- Texte visé : Projet de loi actualisant la programmation militaire pour les années 2024 à 2030 et portant diverses dispositions intéressant la défense, n° 2630
- Stade de lecture : 1ère lecture (1ère assemblée saisie)
- Examiné par : Commission de la défense nationale et des forces armées
Sous réserve de son traitement par les services de l'Assemblée nationale et de sa recevabilité
Après l’alinéa 16, insérer les deux alinéas suivants :
« 7° bis Après le même article L. 113‑7, il est inséré un article L. 113‑7‑1 ainsi rédigé :
« « Art. L. 113‑7‑1. – Le manquement aux obligations de déclaration ou de confirmation mentionnées à l’article L. 113‑7 est puni d’une amende forfaitaire de 100 €. Les modalités d’application du présent article, notamment les conditions de constatation de l’infraction et de recouvrement de l’amende, sont fixées par décret. » »
La réactivité de notre outil de défense repose sur la fiabilité des données de contact de nos citoyens. Or, le suivi administratif après le recensement est aujourd'hui lacunaire, rendant toute mobilisation de grande ampleur complexe et incertaine.
L'article 23 instaure une obligation de mise à jour annuelle des coordonnées jusqu’à 50 ans. Pour garantir l'effectivité de cette mesure, le présent amendement crée une amende forfaitaire de 100 € en cas de manquement aux obligations de déclaration.
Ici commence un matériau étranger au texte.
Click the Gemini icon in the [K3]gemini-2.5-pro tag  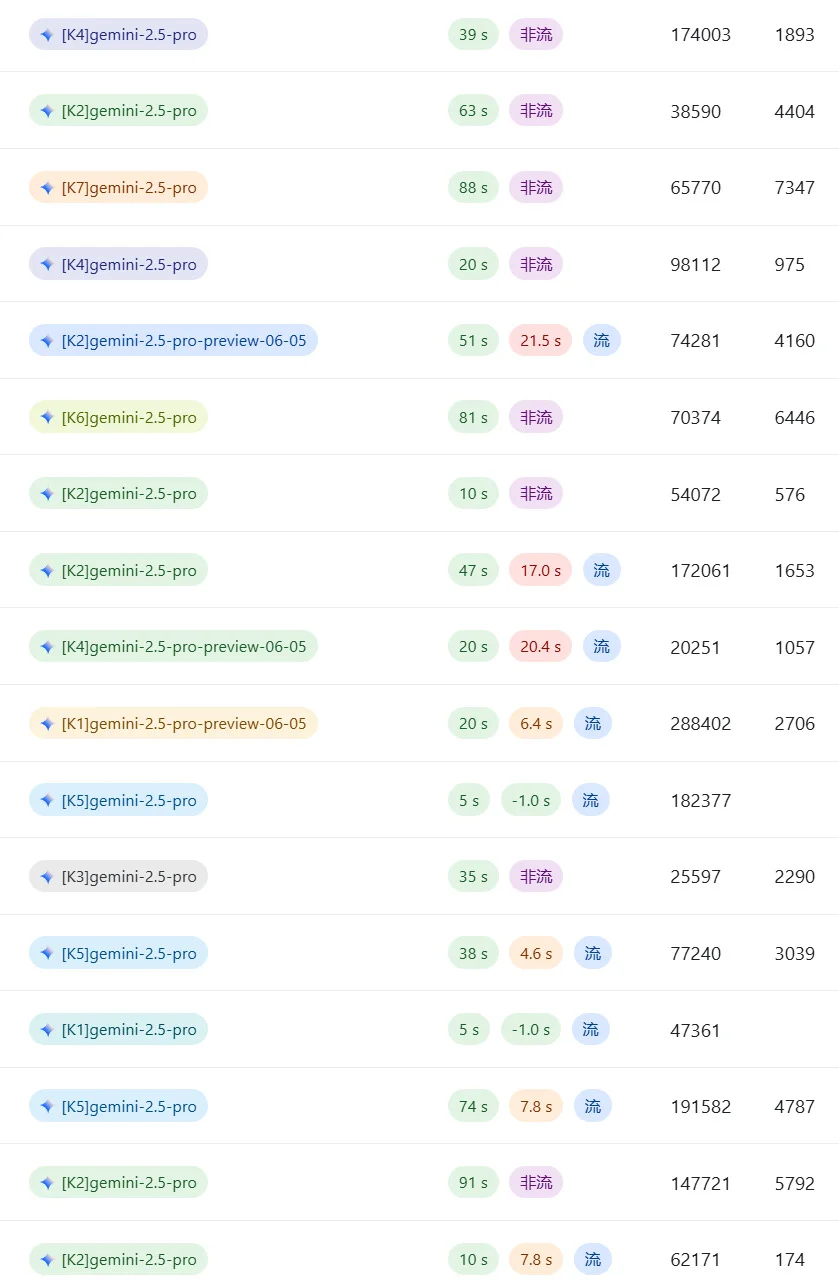[x=47, y=877]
Cette sanction, calquée sur le modèle des obligations des grands électeurs dans le Code électoral, vise à responsabiliser chaque citoyen vis-à-vis de l'institution militaire. Il ne s'agit pas de punir, mais d'assurer la continuité du lien Nation-Armée par une discipline civique minimale et indispensable à notre souveraineté.